Zoals ook door de rechtbank is overwogen, zijn de restanten van de stolpboerderij in april 2010 gesloopt en konden [appellant] e.a. daarom met hun beroep niet bereiken dat de restanten van de stolpboerderij behouden zouden blijven. [appellant] e.a. konden met hun beroep ook niet bereiken dat de stolpboerderij ter plaatse wordt herbouwd. De Alkmaarse Monumentenverordening 1994 bevat geen verplichting om een monument dat zonder een daartoe strekkende monumentenvergunning is gesloopt, te herbouwen. Vernietiging van de monumentenvergunning betekent daarom niet, dat de woonstichting verplicht is de stolpboerderij, of de restanten daarvan, te herbouwen of dat het college een dergelijke plicht aan de woonstichting kan opleggen.

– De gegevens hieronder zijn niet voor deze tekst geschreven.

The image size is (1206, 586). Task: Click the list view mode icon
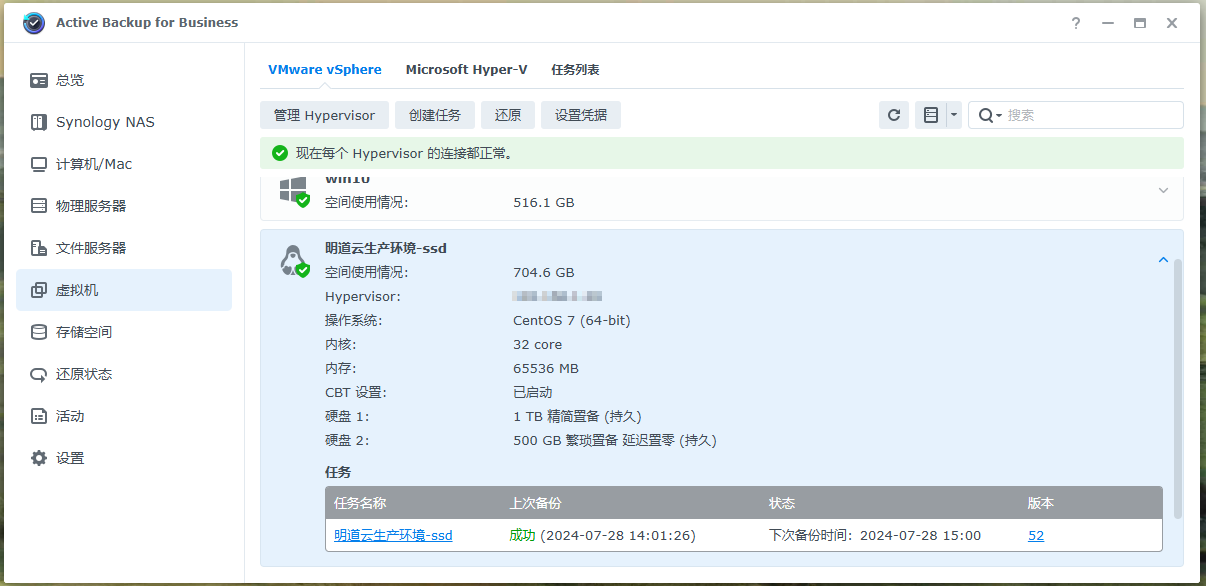(x=930, y=115)
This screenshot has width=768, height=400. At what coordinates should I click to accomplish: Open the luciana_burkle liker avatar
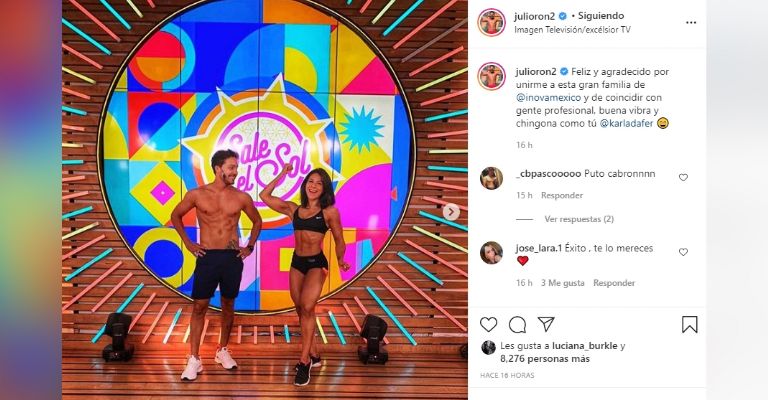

Uit het voorgaande volgt dat de rechtbank het beroep van [appellant] e.a. terecht niet-ontvankelijk heeft verklaard, omdat zij geen procesbelang meer hebben bij een behandeling daarvan. Hetgeen [appellant] e.a. voor het overige aanvoeren, kan reeds daarom onbesproken blijven.
2.2. Het hoger beroep is ongegrond. De aangevallen uitspraak dient te worden bevestigd.
2.3. Voor een proceskostenveroordeling bestaat geen aanleiding.
De Afdeling bestuursrechtspraak van de Raad van State
Recht doende in naam der Koningin:
bevestigt de aangevallen uitspraak.
Aldus vastgesteld door mr. D.A.C. Slump, voorzitter, en mr. B.P. Vermeulen en mr. C.J. Borman, leden, in tegenwoordigheid van mr. J. Wieland, ambtenaar van staat.